══ Dataset extract

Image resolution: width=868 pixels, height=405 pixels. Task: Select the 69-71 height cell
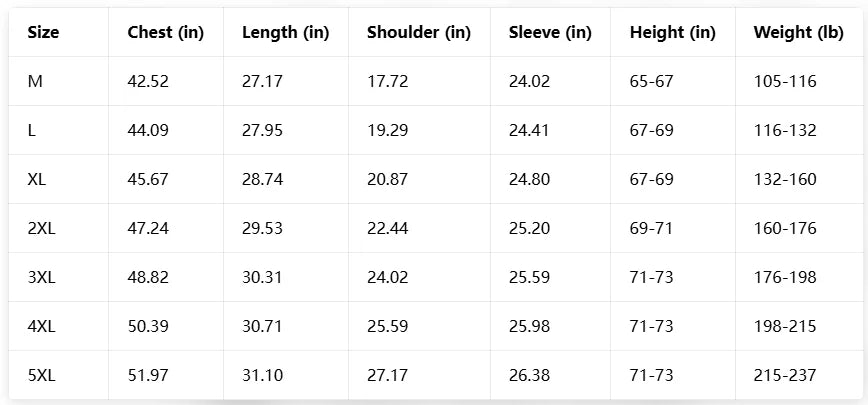click(651, 228)
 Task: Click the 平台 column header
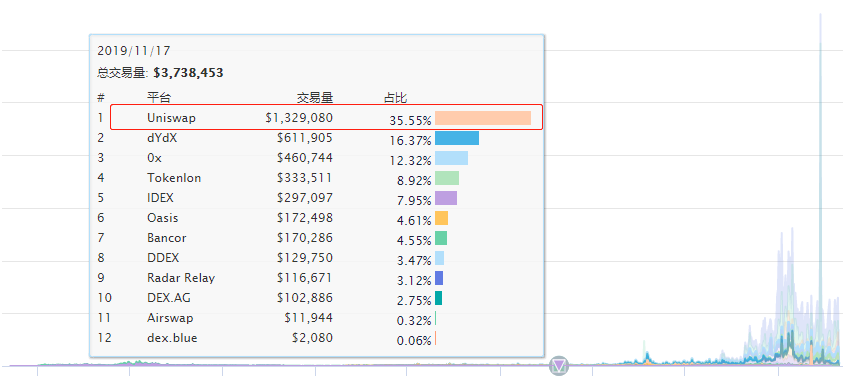pyautogui.click(x=159, y=98)
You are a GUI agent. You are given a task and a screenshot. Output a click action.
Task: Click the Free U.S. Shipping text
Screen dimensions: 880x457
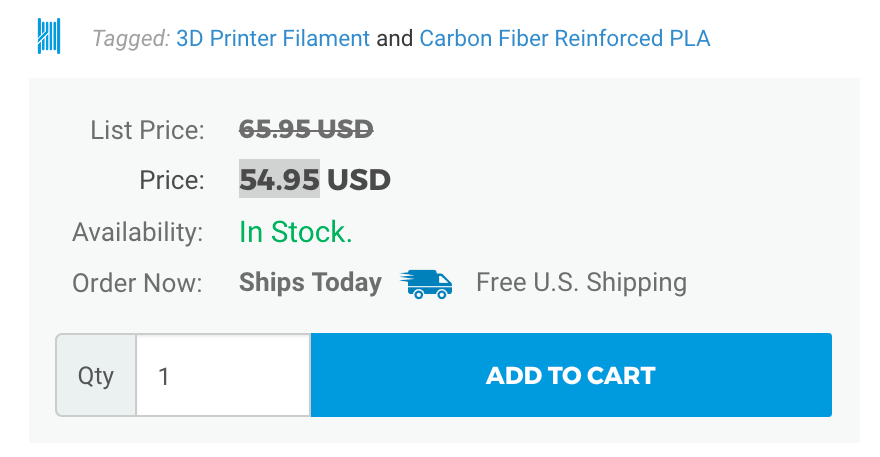coord(581,283)
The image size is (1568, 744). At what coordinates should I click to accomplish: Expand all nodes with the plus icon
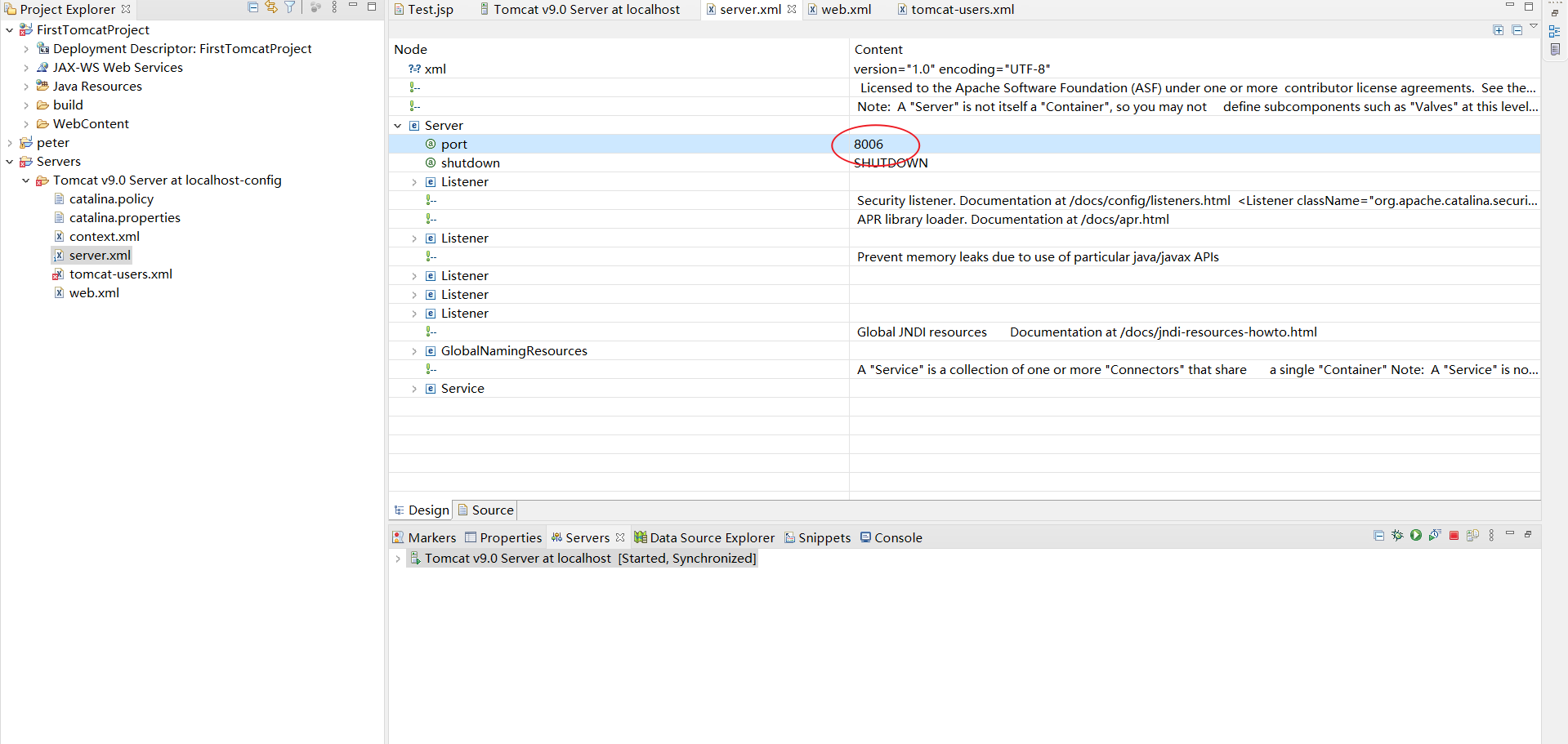pyautogui.click(x=1499, y=29)
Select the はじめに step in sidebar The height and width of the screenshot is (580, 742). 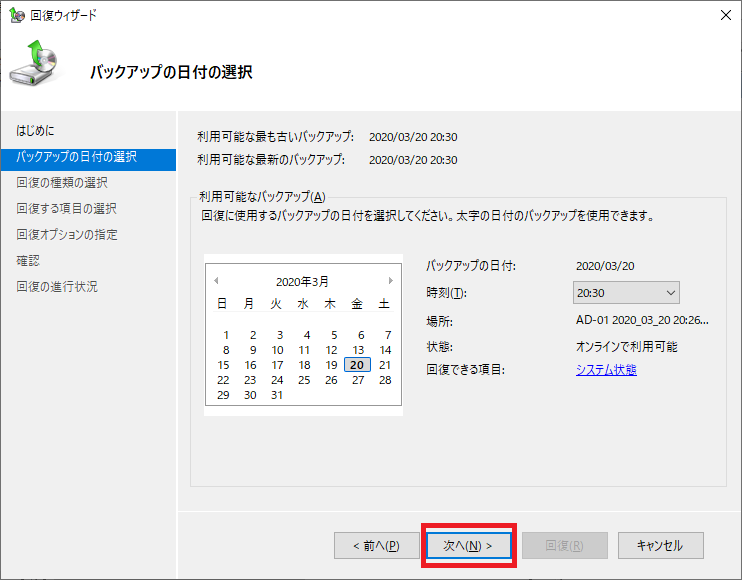36,131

════

Problem to work on :: Rewrite the listing, beginning at the line that has "Task: Click the 平台 column header" and stopping after the line that has "coord(581,283)", with "screenshot" changed to "screen image" and nothing else altered. Leave the pictures out of your answer.

Output of the task ::
 Task: Click the 平台 column header
pyautogui.click(x=159, y=98)
You are a GUI agent. You are given a task and a screen image. Output a click action.
Task: Click the Free U.S. Shipping text
Screen dimensions: 880x457
coord(581,283)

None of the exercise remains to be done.